-------- Data shown --------

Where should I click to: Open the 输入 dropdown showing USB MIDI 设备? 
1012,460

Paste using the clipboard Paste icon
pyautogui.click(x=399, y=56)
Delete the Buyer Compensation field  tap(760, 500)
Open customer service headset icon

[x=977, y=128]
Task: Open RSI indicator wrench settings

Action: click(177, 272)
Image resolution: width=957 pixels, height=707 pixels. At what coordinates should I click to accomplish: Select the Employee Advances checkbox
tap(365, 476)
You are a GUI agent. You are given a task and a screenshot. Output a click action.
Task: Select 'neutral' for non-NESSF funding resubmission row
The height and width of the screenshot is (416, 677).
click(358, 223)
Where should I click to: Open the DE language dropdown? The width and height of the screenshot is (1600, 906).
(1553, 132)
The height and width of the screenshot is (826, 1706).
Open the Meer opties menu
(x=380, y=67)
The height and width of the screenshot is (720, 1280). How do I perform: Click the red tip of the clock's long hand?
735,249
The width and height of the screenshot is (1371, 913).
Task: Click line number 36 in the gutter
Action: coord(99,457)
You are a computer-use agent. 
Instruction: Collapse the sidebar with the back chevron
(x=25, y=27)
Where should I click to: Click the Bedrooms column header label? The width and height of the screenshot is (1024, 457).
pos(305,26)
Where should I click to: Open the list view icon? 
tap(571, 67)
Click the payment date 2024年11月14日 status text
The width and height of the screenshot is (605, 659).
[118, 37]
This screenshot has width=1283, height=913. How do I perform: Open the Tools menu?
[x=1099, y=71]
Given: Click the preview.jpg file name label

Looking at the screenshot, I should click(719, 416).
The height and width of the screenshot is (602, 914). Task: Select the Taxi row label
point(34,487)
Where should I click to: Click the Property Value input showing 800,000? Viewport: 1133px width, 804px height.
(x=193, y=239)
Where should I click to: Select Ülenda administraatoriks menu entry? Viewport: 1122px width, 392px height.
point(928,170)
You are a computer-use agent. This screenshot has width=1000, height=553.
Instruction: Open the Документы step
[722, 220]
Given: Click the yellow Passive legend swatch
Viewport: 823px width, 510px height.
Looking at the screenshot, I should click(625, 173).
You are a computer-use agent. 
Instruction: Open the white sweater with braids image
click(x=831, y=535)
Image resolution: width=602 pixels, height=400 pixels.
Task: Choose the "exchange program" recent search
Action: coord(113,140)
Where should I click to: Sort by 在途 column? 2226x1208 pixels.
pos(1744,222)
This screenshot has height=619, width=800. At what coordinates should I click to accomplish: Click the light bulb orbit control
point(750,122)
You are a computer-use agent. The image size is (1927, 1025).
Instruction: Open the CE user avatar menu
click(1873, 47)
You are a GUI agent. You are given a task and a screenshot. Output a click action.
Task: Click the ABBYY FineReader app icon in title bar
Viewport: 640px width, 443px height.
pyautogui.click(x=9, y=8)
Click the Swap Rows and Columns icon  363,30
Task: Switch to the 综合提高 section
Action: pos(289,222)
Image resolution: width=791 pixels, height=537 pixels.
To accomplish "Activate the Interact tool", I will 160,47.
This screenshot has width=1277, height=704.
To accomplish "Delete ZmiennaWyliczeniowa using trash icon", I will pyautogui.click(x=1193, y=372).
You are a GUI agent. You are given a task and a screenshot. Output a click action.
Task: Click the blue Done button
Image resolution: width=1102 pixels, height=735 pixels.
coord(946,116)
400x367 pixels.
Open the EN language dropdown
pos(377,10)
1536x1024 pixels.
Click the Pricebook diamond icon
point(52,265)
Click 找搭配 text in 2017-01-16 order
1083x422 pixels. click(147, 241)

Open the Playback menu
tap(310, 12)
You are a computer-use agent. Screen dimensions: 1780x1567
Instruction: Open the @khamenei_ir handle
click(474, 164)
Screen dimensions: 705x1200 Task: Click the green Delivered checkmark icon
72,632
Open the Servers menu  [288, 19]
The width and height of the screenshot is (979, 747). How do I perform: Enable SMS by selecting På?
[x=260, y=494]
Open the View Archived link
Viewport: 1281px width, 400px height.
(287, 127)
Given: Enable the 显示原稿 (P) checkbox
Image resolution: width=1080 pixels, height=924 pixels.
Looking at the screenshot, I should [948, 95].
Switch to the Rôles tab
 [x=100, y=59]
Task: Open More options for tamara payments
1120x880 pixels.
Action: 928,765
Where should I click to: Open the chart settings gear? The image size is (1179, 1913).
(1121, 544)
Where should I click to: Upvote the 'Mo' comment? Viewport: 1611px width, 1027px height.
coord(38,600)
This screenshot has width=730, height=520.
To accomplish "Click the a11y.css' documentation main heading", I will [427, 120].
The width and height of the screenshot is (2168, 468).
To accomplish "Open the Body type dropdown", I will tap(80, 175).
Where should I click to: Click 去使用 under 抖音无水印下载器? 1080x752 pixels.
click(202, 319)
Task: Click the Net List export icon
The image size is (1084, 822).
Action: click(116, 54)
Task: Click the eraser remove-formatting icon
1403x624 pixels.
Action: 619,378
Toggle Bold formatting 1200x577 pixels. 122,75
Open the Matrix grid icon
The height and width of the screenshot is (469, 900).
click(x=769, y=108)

--------

What you have to do
The response should consist of all the entries, set down exactly.

Written solution
Where should I click to: Open the 输入 dropdown showing USB MIDI 设备? 
1012,460

Paste using the clipboard Paste icon
pyautogui.click(x=399, y=56)
Delete the Buyer Compensation field  tap(760, 500)
Open customer service headset icon

[x=977, y=128]
Task: Open RSI indicator wrench settings

Action: click(177, 272)
Image resolution: width=957 pixels, height=707 pixels. At what coordinates should I click to accomplish: Select the Employee Advances checkbox
tap(365, 476)
You are a GUI agent. You are given a task and a screenshot. Output a click action.
Task: Select 'neutral' for non-NESSF funding resubmission row
The height and width of the screenshot is (416, 677).
click(358, 223)
Where should I click to: Open the DE language dropdown? The width and height of the screenshot is (1600, 906).
(1553, 132)
The height and width of the screenshot is (826, 1706).
Open the Meer opties menu
(x=380, y=67)
The height and width of the screenshot is (720, 1280). How do I perform: Click the red tip of the clock's long hand?
735,249
The width and height of the screenshot is (1371, 913).
Task: Click line number 36 in the gutter
Action: coord(99,457)
You are a computer-use agent. 
Instruction: Collapse the sidebar with the back chevron
(x=25, y=27)
Where should I click to: Click the Bedrooms column header label? The width and height of the screenshot is (1024, 457).
pos(305,26)
Where should I click to: Open the list view icon? 
tap(571, 67)
Click the payment date 2024年11月14日 status text
The width and height of the screenshot is (605, 659).
[118, 37]
This screenshot has width=1283, height=913. How do I perform: Open the Tools menu?
[x=1099, y=71]
Given: Click the preview.jpg file name label

Looking at the screenshot, I should click(719, 416).
The height and width of the screenshot is (602, 914). Task: Select the Taxi row label
point(34,487)
Where should I click to: Click the Property Value input showing 800,000? Viewport: 1133px width, 804px height.
(x=193, y=239)
Where should I click to: Select Ülenda administraatoriks menu entry? Viewport: 1122px width, 392px height.
point(928,170)
You are a computer-use agent. This screenshot has width=1000, height=553.
Instruction: Open the Документы step
[722, 220]
Given: Click the yellow Passive legend swatch
Viewport: 823px width, 510px height.
Looking at the screenshot, I should click(625, 173).
You are a computer-use agent. 
Instruction: Open the white sweater with braids image
click(x=831, y=535)
Image resolution: width=602 pixels, height=400 pixels.
Task: Choose the "exchange program" recent search
Action: coord(113,140)
Where should I click to: Sort by 在途 column? 2226x1208 pixels.
pos(1744,222)
This screenshot has height=619, width=800. At what coordinates should I click to accomplish: Click the light bulb orbit control
point(750,122)
You are a computer-use agent. The image size is (1927, 1025).
Instruction: Open the CE user avatar menu
click(1873, 47)
You are a GUI agent. You are given a task and a screenshot. Output a click action.
Task: Click the ABBYY FineReader app icon in title bar
Viewport: 640px width, 443px height.
pyautogui.click(x=9, y=8)
Click the Swap Rows and Columns icon  363,30
Task: Switch to the 综合提高 section
Action: pos(289,222)
Image resolution: width=791 pixels, height=537 pixels.
To accomplish "Activate the Interact tool", I will 160,47.
This screenshot has width=1277, height=704.
To accomplish "Delete ZmiennaWyliczeniowa using trash icon", I will pyautogui.click(x=1193, y=372).
You are a GUI agent. You are given a task and a screenshot. Output a click action.
Task: Click the blue Done button
Image resolution: width=1102 pixels, height=735 pixels.
coord(946,116)
400x367 pixels.
Open the EN language dropdown
pos(377,10)
1536x1024 pixels.
Click the Pricebook diamond icon
point(52,265)
Click 找搭配 text in 2017-01-16 order
1083x422 pixels. click(147, 241)

Open the Playback menu
tap(310, 12)
You are a computer-use agent. Screen dimensions: 1780x1567
Instruction: Open the @khamenei_ir handle
click(474, 164)
Screen dimensions: 705x1200 Task: Click the green Delivered checkmark icon
72,632
Open the Servers menu  [288, 19]
The width and height of the screenshot is (979, 747). How do I perform: Enable SMS by selecting På?
[x=260, y=494]
Open the View Archived link
Viewport: 1281px width, 400px height.
(287, 127)
Given: Enable the 显示原稿 (P) checkbox
Image resolution: width=1080 pixels, height=924 pixels.
Looking at the screenshot, I should [948, 95].
Switch to the Rôles tab
 [x=100, y=59]
Task: Open More options for tamara payments
1120x880 pixels.
Action: 928,765
Where should I click to: Open the chart settings gear? The image size is (1179, 1913).
(1121, 544)
Where should I click to: Upvote the 'Mo' comment? Viewport: 1611px width, 1027px height.
coord(38,600)
This screenshot has width=730, height=520.
To accomplish "Click the a11y.css' documentation main heading", I will [427, 120].
The width and height of the screenshot is (2168, 468).
To accomplish "Open the Body type dropdown", I will tap(80, 175).
Where should I click to: Click 去使用 under 抖音无水印下载器? 1080x752 pixels.
click(202, 319)
Task: Click the Net List export icon
The image size is (1084, 822).
Action: click(116, 54)
Task: Click the eraser remove-formatting icon
1403x624 pixels.
Action: 619,378
Toggle Bold formatting 1200x577 pixels. 122,75
Open the Matrix grid icon
The height and width of the screenshot is (469, 900).
click(x=769, y=108)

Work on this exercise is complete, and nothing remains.